While the unreliability of official statistical data makes it difficult to assess actual economic conditions in China, numerous measures, including official figures, reveal a slowing trend in economic growth. In July, nearly all main indicators showed deteriorating conditions in China. The export figures of China’s neighbours also indicate weakening conditions in the region.
On-year growth in Chinese industrial output slowed from over 6 % in June to below 5 % in July. Notably, on-year growth in car manufacturing has been negative in every month for over a year according to the China Association of Automobile Manufacturers (CAAM). Manufacture of passenger cars was down 18 % y-o-y in July. Real growth in retail sales slowed over one percentage point to below 6 %.
The two main purchasing manager indices (PMIs) confirmed slowing growth. Both the official and private (Markit) manufacturing PMIs remained below the 50-point mark, which signifies the approach of industrial downturn. This year, the official PMI has climbed above the 50-point mark (i.e. rising production) only in March and April. While the services PMIs for both index producers fell from June to July, they were both still well above the 50-point mark.

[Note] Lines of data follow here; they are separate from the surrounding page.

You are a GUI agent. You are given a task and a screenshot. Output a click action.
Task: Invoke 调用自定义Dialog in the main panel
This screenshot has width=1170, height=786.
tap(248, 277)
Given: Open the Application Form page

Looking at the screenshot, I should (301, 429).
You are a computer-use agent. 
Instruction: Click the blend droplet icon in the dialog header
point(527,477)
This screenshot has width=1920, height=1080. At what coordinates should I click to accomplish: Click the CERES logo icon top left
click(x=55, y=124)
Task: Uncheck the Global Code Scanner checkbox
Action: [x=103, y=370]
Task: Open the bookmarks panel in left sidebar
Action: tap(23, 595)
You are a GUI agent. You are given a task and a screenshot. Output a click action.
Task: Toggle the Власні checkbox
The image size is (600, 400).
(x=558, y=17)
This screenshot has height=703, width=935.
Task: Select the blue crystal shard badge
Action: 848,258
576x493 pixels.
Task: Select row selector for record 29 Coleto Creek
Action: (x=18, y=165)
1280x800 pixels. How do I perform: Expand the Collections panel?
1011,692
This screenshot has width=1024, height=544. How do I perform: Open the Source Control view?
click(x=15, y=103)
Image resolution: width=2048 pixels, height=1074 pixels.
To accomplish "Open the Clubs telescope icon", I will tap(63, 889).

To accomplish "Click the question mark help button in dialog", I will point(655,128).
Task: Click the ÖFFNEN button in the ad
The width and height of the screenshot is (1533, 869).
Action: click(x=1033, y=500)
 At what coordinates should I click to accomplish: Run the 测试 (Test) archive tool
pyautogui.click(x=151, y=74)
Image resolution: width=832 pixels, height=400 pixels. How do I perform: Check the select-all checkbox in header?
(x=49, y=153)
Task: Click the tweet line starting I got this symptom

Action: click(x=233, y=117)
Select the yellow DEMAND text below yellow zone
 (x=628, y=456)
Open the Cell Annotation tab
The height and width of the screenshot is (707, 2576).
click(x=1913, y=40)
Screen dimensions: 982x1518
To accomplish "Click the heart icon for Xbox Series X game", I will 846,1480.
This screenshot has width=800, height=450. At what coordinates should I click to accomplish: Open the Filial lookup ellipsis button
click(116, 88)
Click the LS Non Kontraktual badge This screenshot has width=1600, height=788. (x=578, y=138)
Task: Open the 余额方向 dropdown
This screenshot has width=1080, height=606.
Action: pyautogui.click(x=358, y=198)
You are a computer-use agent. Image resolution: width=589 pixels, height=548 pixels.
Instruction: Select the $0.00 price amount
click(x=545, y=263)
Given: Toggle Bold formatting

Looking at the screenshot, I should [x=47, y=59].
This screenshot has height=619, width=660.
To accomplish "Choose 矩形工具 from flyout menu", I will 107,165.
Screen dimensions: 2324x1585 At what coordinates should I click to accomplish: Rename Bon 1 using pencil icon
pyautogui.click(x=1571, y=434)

Producers face the challenge of producer price deflation. In July, after a long slowdown, producer prices contracted by 0.3 %. It was the first time since August 2016 that there was an on-year decline in producer prices. Lower prices hurt corporate bottom lines, which in turn makes firms reluctant to invest. Consumer price inflation (2.8 %) was practically unchanged from the previous months.
China’s economic slowdown, combined with the negative impacts of the trade war on international production chains were evident in the value of exports to China from its neighbouring countries. In January-July, China exports were down sharply for Japan (down 9 % y-o-y), South Korea (down 17 %) and Taiwan (down 8 %).